The rules for Part D prescription drug coverage and Part C Medicare Advantage, which were already tied to physical confinement, have remained the same: individuals who are in jail, in prison, or in a mental health institution as a result of a criminal offense are considered to be outside of the service area for the purpose of Part C and Part D plan eligibility.[3]

What does this change mean for people with Medicare leaving incarceration?

Now, Medicare enrollees who are released to the community, including pending trial, on parole, on probation, under home detention, or living in halfway houses, will generally have their Medicare Part A and B services covered by Medicare.
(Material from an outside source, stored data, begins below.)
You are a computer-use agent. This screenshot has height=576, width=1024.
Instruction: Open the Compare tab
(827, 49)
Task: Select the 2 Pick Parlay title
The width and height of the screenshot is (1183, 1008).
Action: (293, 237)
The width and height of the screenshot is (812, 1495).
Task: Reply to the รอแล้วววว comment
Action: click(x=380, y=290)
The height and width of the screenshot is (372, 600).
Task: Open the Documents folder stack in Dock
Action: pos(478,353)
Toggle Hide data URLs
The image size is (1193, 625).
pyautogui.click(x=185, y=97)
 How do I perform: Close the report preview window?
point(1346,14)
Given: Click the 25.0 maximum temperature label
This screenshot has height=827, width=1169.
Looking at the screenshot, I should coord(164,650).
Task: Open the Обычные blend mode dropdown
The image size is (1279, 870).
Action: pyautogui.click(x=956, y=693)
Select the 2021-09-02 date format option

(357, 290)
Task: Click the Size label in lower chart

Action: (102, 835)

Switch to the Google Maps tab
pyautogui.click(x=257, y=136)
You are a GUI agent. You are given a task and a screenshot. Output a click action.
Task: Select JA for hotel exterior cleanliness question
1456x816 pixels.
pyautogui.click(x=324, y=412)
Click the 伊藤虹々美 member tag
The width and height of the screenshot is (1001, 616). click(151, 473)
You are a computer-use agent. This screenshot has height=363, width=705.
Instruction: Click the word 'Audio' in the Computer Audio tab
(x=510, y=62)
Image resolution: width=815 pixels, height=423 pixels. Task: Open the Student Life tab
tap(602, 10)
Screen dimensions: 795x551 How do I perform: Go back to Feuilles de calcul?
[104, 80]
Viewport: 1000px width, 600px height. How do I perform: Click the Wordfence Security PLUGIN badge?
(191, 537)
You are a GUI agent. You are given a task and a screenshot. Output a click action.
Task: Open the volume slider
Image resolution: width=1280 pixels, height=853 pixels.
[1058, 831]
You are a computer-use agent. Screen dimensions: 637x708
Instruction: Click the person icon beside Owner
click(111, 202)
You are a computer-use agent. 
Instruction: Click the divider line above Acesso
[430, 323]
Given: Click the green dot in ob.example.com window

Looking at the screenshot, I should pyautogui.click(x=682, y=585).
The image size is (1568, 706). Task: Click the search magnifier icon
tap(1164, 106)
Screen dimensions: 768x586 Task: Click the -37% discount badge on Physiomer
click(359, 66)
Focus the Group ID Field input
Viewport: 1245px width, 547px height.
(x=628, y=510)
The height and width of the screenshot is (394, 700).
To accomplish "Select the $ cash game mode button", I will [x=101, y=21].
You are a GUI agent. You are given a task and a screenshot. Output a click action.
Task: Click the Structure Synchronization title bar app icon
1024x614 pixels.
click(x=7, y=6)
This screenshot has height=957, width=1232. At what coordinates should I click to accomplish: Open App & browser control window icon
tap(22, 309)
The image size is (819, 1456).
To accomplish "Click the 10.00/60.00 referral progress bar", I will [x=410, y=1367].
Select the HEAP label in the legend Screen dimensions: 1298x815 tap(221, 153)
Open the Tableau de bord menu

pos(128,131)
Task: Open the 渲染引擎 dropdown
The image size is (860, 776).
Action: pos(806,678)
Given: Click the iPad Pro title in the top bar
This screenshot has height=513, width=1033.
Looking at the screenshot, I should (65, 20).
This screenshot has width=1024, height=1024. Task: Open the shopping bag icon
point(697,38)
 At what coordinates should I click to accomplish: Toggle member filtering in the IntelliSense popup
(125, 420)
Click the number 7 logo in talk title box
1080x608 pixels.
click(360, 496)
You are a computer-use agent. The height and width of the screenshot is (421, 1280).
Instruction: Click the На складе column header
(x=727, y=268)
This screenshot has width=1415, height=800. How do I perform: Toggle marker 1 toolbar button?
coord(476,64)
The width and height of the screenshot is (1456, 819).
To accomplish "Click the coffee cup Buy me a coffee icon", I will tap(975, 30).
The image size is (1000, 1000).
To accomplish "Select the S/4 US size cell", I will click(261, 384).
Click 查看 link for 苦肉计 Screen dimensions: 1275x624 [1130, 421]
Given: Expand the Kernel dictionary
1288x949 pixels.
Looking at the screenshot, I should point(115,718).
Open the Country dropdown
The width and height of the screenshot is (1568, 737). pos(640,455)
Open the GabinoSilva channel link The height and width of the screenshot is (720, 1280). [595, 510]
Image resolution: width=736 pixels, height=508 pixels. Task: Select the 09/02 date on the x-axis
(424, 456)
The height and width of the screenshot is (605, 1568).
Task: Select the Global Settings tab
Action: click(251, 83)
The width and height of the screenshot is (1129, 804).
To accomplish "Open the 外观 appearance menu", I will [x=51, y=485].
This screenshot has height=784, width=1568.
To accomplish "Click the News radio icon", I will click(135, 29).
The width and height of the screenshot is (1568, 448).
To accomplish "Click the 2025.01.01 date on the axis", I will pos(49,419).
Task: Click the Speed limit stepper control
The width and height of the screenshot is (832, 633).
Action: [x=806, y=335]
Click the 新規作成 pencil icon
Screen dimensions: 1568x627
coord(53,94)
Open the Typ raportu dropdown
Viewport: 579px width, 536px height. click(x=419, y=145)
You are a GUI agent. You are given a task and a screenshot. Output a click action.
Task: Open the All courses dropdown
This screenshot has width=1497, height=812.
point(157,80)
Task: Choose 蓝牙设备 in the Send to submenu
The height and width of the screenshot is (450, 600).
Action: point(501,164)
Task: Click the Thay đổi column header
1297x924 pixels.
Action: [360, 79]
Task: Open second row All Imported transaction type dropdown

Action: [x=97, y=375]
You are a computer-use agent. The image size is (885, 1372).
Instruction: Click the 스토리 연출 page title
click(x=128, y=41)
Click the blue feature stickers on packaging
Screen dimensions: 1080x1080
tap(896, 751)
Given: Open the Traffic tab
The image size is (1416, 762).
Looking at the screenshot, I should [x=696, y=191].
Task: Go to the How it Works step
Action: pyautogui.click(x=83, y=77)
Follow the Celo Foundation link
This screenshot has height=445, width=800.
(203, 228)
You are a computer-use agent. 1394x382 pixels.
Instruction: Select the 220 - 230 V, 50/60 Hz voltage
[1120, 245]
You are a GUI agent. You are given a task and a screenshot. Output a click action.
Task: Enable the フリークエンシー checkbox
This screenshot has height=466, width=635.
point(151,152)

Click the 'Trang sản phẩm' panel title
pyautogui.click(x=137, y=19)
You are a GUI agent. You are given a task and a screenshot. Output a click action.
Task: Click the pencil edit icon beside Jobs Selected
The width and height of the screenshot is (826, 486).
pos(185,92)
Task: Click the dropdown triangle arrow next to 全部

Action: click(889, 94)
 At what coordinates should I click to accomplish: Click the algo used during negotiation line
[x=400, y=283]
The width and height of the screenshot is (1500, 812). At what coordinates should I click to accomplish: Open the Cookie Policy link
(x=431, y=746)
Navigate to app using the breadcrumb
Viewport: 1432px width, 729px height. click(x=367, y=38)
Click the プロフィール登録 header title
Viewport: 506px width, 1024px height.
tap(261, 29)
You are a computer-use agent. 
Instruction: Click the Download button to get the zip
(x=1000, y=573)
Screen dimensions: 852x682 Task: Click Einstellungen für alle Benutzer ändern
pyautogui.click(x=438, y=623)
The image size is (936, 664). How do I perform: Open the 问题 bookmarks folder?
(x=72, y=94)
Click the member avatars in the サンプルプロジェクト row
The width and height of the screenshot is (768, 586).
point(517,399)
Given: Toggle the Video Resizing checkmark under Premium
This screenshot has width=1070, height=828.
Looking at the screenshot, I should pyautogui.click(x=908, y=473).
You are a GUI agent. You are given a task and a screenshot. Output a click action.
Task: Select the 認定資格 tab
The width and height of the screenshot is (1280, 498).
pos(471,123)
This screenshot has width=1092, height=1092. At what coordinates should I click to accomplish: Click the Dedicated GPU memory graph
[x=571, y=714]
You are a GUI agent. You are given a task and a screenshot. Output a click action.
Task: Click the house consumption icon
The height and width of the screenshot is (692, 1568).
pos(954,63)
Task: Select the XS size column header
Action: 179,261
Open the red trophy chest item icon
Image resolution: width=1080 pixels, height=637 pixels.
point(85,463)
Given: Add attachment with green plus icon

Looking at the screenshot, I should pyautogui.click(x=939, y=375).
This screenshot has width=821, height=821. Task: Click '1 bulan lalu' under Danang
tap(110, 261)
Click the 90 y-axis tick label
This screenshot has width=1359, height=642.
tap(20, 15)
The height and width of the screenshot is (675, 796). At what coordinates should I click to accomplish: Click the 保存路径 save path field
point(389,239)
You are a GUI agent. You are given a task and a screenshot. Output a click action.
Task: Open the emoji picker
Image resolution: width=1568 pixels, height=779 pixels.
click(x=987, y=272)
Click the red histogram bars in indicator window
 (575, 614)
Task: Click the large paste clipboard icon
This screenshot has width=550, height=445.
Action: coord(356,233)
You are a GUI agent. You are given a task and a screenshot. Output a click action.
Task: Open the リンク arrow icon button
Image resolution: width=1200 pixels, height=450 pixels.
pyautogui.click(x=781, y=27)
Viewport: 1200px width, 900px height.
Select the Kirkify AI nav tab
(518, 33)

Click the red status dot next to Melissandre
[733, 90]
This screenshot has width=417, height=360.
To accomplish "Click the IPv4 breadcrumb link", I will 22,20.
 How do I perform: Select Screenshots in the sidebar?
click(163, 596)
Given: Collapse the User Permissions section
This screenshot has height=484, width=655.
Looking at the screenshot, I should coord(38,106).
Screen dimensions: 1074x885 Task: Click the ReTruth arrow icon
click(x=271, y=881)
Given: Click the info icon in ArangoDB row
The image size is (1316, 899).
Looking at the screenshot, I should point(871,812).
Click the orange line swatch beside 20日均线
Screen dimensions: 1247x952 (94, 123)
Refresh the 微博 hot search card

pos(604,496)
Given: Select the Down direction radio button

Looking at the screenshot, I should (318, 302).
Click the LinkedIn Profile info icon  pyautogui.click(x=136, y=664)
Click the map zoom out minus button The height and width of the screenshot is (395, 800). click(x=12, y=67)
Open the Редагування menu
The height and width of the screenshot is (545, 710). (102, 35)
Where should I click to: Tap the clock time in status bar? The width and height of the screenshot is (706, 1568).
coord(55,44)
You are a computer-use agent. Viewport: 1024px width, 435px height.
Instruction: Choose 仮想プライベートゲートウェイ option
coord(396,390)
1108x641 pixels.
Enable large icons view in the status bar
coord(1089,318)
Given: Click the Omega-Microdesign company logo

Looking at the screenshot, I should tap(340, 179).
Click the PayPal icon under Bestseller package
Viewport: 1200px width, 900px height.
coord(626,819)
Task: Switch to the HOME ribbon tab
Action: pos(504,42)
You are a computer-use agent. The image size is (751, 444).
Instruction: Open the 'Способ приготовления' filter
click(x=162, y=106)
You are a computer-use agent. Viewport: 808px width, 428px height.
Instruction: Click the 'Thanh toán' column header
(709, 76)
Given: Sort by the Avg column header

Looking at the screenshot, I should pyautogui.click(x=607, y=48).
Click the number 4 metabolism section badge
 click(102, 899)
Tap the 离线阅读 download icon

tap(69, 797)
In addition, individuals leaving incarceration who are not yet enrolled in Medicare will have easier access to a Special Enrollment Period that will help them enroll in Medicare year-round and without late enrollment penalties for Part B or Premium Part A. For more information, see Justice in Aging’s issue brief, “Medicare Special Enrollment Period for Formerly Incarcerated Individuals: What Advocates Need to Know.”

What can advocates do?

If clients are having trouble with Medicare paying for services after leaving incarceration, contact the Medicare Beneficiary Ombudsman. Advocates can also reach out to Justice in Aging for technical assistance.

Resources

Justice in Aging’s resources on Reentry for Older Adults

National Center on Law and Elder Rights Resources on Medicare

Endnotes

  1. 89 FR 93912 at 94563.

  2. 42 CFR 411.4(b)(3)(i).

  3. 42 CFR 423.30 and 423.4 for Part D; 42 CFR 422.50 and 422.2 for Part C.